Gaj. lib. XII. ad Ed. prov. Es war jederzeit etwas Bekanntes, dass der Präses sowohl für einen abwesenden als gegenwärtigen Mündel einen abwesenden sowohl als gegenwärtigen Vormund bestellen könne.
Gaj. lib. XII. ad Ed. prov. Der Vormund muss nach dem Range und Vermögen des Mündels die Zahl der Sclaven, die künftighin ihn umgeben sollen, bestimmen. 1Ein Vormund ist mit dem Vorbringen, er sei deshalb mit dem Gelde des Mündels im Verzuge, weil er es nicht sicher unterbringen konnte, abzuweisen, wenn dargethan wird, er habe um dieselbe Zeit sein eigenes Geld gut ausgeliehen. 2Beim Auszahlen der Vermächtnisse und Fideicommisse muss der Vormund darauf merken, dass er Niemandem zahlt, was er nicht schuldig ist. Er darf auch weder der Mutter noch Schwester des Mündels ein Brautgeschenk zusenden. Etwas Anderes ist es, wenn der Vormund etwa der Mutter oder Schwester des Mündels den nothwendigen Lebensunterhalt darreichte, da diese sich selbst nicht ernähren konnten; denn diese Handlung muss genehmigt werden. Denn das, worauf dieses verwandt wird, ist ein ganz anderes Verhältniss, als das, was als Geschenk oder Vermächtniss aufgeht.

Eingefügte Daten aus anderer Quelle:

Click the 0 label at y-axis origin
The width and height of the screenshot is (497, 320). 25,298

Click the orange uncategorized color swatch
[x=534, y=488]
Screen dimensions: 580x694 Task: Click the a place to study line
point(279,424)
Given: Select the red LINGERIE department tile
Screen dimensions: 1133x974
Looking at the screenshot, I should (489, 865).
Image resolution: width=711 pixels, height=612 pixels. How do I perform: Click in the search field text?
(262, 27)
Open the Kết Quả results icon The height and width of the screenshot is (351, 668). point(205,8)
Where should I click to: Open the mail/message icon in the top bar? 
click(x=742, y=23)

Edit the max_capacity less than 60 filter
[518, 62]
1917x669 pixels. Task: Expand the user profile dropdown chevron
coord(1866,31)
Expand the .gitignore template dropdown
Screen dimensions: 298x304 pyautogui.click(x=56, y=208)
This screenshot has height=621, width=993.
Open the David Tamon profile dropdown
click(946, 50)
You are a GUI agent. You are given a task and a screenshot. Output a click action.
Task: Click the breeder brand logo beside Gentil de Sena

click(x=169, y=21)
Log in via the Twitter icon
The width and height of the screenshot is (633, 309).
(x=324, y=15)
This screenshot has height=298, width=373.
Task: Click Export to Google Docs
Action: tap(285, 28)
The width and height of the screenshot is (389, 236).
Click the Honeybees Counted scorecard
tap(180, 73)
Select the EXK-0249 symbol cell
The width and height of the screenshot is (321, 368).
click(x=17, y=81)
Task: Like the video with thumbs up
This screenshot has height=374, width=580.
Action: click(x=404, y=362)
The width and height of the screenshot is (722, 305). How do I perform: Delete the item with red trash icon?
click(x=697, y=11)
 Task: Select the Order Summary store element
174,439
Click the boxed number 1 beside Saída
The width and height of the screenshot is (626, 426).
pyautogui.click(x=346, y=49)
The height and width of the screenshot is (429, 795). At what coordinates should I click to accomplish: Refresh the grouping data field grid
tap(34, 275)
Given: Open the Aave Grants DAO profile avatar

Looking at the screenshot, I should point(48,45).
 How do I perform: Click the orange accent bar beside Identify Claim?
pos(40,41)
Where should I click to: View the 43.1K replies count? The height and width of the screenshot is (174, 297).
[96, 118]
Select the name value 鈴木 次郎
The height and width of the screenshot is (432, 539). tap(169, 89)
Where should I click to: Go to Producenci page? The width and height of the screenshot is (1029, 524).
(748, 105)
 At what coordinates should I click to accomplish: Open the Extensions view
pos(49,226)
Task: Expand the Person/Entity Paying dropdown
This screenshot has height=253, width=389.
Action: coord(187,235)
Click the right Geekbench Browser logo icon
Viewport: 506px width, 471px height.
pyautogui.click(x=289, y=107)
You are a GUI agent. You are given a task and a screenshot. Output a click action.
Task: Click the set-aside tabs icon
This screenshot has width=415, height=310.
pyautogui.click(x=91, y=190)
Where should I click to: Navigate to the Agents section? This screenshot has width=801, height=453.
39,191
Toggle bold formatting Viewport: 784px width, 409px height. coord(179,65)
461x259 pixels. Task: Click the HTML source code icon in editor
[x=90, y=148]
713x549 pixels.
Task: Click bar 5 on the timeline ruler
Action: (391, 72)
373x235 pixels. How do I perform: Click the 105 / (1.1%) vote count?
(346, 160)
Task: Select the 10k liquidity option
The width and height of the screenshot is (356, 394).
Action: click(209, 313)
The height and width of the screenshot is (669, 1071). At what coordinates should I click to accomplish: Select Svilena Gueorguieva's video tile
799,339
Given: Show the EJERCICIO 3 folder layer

Gaj. lib. XII. ad Ed. prov. Ein Mündel kann ohne Ermächtigung des Vormundes nicht aus jedem Vertrage verbindlich gemacht werden, erwerben aber aus einer Stipulation oder durch Annahme einer Uebergabe kann er sich auch ohne des Vormundes Vollwort. Durch das Geben eines Darlehns33Accursius erklärt credendo durch numerando alicui pecuniam ex causa mutui. aber kann er sich (Andere) nicht verbindlich machen, weil er ohne Ermächtigung des Vormundes nichts veräussern kann. 1Aus dem Satze aber, dass der Mündel nichts ohne Vollwort des Vormundes veräussern dürfe, ergibt sich, dass er auch nicht freilassen könne ohne des Vormundes Vollwort. Ferner wenn er auch gleich mit Zustimmung des Vormundes freilässt, so muss er doch nach der [Bestimmung] des Aelisch-Sentischen Gesetzes den Beweggrund [des Freilassens] vor der Rathsversammlung (apud consilium) darthun. 2Zahlt ein Mündel ohne Ermächtigung des Vormundes, so hat dies in keinem Falle die (beabsichtigte] Wirkung, weil er kein Eigenthum übertragen kann. Hat jedoch der Gläubiger das vom Mündel [bezahlte] Geld im guten Glauben verbraucht, so wird der Mündel [von seiner Verbindlichkeit] befreit. 3Eine Erbschaft kann der Mündel ohne Ermächtigung des Vormundes nicht antreten, wenn diese auch vortheilhaft, und ohne alle nachtheiligen Folgen wäre. 4Es kann auch der Mündel ohne seines Vormundes Ermächtigung keine Erbschaft nach dem Trebellianischen Senatsschlusse annehmen. 5Der Vormund muss sogleich bei [der Eingehung des] Geschäftes selbst, ermächtigen. Geschieht dies erst späterhin oder schriftlich, so bleibt es ohne Berücksichtigung. 6Das Geschäft ist rechtlich geschlossen, wenn auch der, welcher mit dem Mündel es einging, des Vormundes Ermächtigung nicht hörte, diese jedoch schriftlich bewiesen wird, wie z. B. wenn ich an den abwesenden Mündel etwas verkaufen oder vermiethen will, und dieser auf die Genehmhaltung seines Vormundes seine Zustimmung erklärt.
Gaj. lib. XII. ad Ed. prov. Wenn der Vormund nach der Mündigkeit des Mündels einige, wenngleich ganz kurze Zeit, die Verwaltung eingestellt, sodann sie zu führen [wiederum] angefangen haben sollte, so ist ohne allen Zweifel sowohl mit der Vormundschafts- als mit der Geschäftsführungsklage gegen ihn zu klagen.